• _Work required_
First find the line with "IOTA Notarization Alpha (196, 12)" in the entries below, then set down exactly every line through the line with "Бисквитки (14, 2358)", that line included.

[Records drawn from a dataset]
★ ★ ★
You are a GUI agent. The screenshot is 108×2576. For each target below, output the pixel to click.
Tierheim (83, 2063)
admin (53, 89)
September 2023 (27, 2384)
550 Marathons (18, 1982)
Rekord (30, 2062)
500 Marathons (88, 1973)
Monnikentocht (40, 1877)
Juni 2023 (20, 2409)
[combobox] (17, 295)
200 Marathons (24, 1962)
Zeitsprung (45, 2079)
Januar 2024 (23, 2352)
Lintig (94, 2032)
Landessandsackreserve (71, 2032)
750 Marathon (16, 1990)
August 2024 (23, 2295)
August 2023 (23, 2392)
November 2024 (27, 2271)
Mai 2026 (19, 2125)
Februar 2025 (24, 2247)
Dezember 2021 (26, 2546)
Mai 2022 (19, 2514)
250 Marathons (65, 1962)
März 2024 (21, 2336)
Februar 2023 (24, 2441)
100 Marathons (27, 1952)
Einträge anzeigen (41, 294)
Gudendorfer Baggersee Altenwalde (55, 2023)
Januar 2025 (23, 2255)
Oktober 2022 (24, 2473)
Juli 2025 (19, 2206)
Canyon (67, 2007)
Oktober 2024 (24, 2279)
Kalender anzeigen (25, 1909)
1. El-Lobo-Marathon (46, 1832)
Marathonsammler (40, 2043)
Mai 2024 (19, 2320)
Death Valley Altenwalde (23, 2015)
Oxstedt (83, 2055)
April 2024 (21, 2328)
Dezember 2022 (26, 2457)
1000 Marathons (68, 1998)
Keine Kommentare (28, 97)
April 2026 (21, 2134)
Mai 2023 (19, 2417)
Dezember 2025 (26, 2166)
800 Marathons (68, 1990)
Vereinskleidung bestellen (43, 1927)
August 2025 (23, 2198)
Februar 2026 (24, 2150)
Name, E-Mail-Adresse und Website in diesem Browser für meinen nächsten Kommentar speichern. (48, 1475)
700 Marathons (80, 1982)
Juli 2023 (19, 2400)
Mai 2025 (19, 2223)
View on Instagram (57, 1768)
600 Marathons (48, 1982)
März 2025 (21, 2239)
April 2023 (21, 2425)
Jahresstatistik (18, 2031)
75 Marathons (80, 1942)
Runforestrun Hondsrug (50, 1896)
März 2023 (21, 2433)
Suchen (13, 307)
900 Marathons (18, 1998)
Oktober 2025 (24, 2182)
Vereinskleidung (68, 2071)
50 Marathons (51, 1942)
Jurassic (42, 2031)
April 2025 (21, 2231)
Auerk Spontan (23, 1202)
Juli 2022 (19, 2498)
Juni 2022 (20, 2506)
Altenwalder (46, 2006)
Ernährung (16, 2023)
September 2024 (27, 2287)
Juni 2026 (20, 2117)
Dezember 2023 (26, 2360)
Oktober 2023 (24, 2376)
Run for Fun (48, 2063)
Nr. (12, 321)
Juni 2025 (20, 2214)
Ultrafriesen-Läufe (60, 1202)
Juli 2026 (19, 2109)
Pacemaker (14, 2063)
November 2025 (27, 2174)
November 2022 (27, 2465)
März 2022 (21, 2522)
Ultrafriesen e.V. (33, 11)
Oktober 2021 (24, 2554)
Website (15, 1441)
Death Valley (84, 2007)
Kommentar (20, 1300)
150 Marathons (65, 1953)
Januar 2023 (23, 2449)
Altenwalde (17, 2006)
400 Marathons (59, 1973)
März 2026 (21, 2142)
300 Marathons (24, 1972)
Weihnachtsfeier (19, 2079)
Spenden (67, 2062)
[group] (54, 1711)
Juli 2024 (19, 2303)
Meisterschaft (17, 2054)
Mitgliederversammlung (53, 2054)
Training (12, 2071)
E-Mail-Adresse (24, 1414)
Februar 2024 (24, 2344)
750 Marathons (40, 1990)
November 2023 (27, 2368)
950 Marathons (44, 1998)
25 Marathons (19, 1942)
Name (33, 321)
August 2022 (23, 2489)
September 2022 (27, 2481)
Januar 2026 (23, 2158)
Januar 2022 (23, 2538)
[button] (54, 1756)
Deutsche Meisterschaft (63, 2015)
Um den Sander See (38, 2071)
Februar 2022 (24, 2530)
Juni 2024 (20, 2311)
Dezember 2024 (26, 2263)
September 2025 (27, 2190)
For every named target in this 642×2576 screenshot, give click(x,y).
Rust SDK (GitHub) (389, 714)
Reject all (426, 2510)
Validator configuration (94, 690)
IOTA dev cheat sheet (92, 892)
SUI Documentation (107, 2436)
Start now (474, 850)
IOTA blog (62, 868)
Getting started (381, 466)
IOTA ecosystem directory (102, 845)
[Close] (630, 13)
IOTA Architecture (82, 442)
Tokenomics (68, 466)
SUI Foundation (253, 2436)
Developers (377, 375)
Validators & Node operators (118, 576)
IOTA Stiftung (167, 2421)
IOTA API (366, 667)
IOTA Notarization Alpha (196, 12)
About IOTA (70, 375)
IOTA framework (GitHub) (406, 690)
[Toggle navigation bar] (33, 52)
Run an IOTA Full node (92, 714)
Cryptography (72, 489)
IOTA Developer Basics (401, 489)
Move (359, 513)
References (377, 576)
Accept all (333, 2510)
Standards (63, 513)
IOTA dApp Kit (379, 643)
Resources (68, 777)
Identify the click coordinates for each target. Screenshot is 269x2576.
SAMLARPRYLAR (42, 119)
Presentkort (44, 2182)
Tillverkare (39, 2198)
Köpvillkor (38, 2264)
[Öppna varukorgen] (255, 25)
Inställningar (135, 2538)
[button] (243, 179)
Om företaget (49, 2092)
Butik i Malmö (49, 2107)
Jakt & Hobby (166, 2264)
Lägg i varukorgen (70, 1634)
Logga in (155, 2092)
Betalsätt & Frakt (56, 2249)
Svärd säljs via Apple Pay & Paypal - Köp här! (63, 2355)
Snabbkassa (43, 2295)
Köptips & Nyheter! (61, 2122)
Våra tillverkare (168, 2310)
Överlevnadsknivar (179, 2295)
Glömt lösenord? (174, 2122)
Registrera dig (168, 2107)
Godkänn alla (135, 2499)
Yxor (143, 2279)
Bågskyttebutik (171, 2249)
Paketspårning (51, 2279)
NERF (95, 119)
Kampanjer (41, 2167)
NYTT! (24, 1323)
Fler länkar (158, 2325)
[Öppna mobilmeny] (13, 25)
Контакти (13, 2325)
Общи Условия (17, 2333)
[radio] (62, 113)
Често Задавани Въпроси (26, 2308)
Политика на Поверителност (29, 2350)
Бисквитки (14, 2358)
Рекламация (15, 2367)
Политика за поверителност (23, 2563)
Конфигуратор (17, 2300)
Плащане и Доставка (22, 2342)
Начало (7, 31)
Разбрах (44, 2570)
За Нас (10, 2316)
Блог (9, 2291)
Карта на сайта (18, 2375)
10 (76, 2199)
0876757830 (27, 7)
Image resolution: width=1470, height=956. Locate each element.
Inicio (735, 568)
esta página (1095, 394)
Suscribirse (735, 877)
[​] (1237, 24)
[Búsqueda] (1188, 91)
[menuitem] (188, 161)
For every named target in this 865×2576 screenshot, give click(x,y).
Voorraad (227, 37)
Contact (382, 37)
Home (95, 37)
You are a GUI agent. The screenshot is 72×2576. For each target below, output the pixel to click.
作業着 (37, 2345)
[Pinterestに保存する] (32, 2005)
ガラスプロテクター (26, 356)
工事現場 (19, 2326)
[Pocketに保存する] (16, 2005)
★ ★ ★
• _Final answer_
IOTA Notarization Alpha (196, 12)
About IOTA (70, 375)
IOTA framework (GitHub) (406, 690)
[Toggle navigation bar] (33, 52)
Run an IOTA Full node (92, 714)
Cryptography (72, 489)
IOTA Developer Basics (401, 489)
Move (359, 513)
References (377, 576)
Accept all (333, 2510)
Standards (63, 513)
IOTA dApp Kit (379, 643)
Resources (68, 777)
Identify the click coordinates for each target. Screenshot is 269x2576.
SAMLARPRYLAR (42, 119)
Presentkort (44, 2182)
Tillverkare (39, 2198)
Köpvillkor (38, 2264)
[Öppna varukorgen] (255, 25)
Inställningar (135, 2538)
[button] (243, 179)
Om företaget (49, 2092)
Butik i Malmö (49, 2107)
Jakt & Hobby (166, 2264)
Lägg i varukorgen (70, 1634)
Logga in (155, 2092)
Betalsätt & Frakt (56, 2249)
Svärd säljs via Apple Pay & Paypal - Köp här! (63, 2355)
Snabbkassa (43, 2295)
Köptips & Nyheter! (61, 2122)
Våra tillverkare (168, 2310)
Överlevnadsknivar (179, 2295)
Glömt lösenord? (174, 2122)
Registrera dig (168, 2107)
Godkänn alla (135, 2499)
Yxor (143, 2279)
Bågskyttebutik (171, 2249)
Paketspårning (51, 2279)
NERF (95, 119)
Kampanjer (41, 2167)
NYTT! (24, 1323)
Fler länkar (158, 2325)
[Öppna mobilmeny] (13, 25)
Контакти (13, 2325)
Общи Условия (17, 2333)
[radio] (62, 113)
Често Задавани Въпроси (26, 2308)
Политика на Поверителност (29, 2350)
Бисквитки (14, 2358)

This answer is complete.